ASSIGNED TASK:
The answer must consist of every line in the data below that holds the word "will".

RECORD SET:
-----

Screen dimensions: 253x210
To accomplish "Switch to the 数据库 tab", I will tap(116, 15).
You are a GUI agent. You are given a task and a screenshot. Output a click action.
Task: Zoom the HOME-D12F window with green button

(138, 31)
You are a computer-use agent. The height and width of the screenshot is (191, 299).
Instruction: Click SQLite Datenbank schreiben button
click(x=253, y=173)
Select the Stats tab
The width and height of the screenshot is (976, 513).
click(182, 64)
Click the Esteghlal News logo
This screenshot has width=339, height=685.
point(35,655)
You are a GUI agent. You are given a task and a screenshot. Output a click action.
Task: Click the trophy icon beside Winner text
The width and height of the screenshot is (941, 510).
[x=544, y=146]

-----

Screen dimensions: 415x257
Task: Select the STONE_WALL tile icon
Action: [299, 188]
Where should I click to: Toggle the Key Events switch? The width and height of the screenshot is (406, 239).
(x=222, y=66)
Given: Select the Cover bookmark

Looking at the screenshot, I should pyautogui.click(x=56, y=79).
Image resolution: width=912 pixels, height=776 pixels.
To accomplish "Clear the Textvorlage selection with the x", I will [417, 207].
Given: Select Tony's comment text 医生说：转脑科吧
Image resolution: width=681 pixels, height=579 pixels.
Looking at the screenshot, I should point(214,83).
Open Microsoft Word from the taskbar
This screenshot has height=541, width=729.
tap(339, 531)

-----

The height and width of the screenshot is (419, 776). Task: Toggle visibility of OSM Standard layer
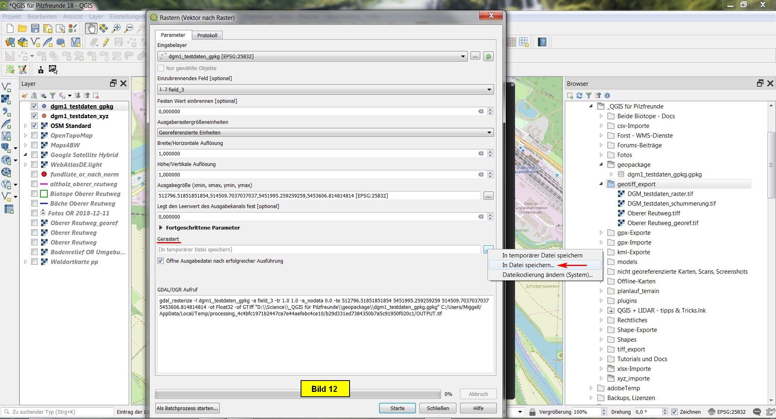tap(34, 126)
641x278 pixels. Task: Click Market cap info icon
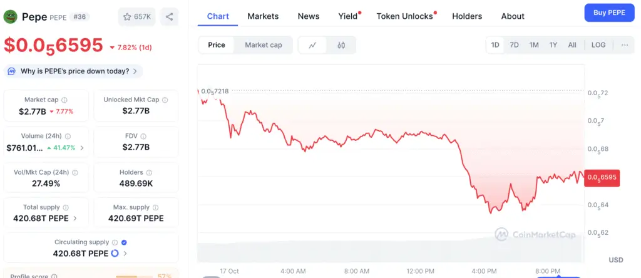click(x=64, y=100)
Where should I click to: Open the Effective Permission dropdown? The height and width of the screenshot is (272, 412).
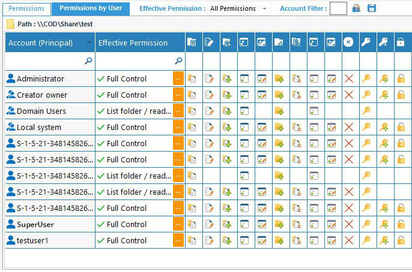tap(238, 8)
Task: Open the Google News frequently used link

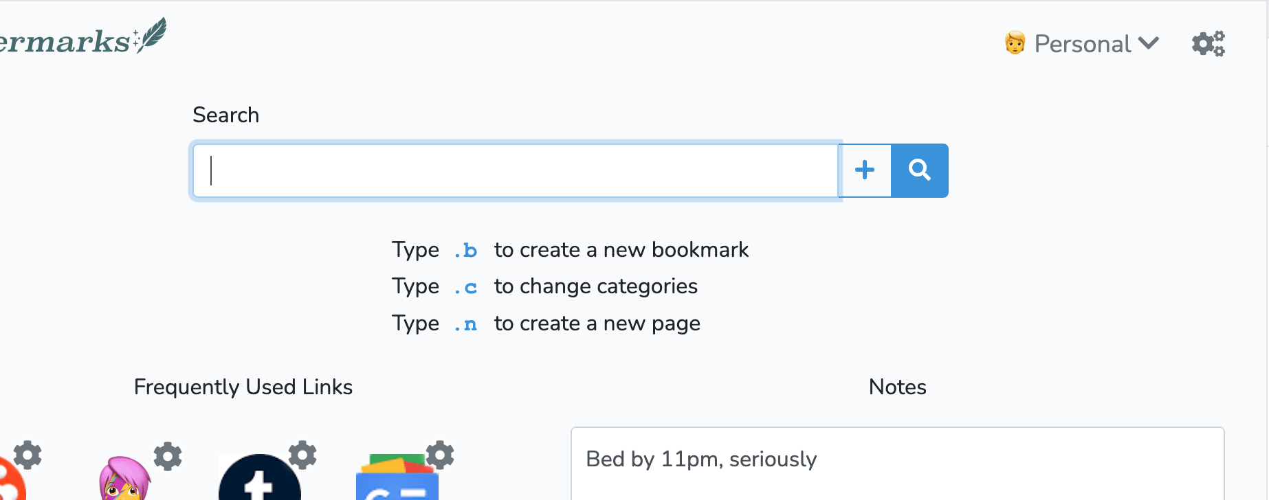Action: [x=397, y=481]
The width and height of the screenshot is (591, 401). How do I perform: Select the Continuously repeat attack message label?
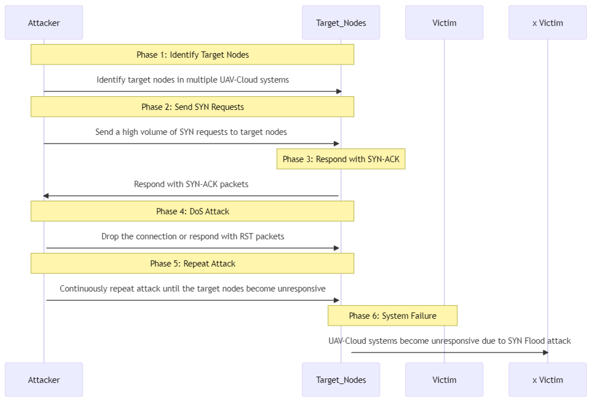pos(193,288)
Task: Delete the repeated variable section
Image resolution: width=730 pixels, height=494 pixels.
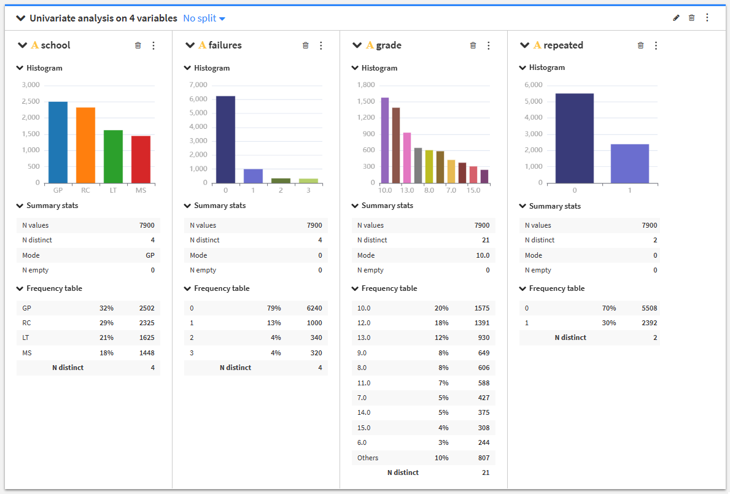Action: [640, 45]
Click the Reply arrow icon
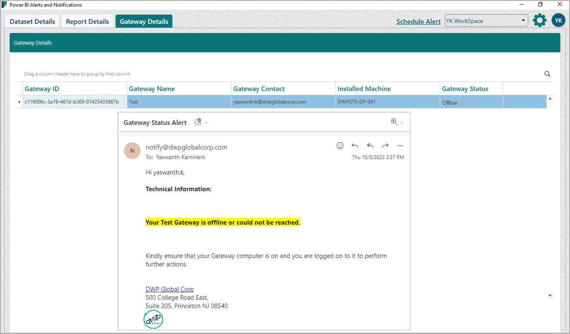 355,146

-----

EXERCISE RESULT:
To accomplish "Switch to the 数据库 tab", I will tap(116, 15).
To accomplish "Clear the Textvorlage selection with the x", I will [417, 207].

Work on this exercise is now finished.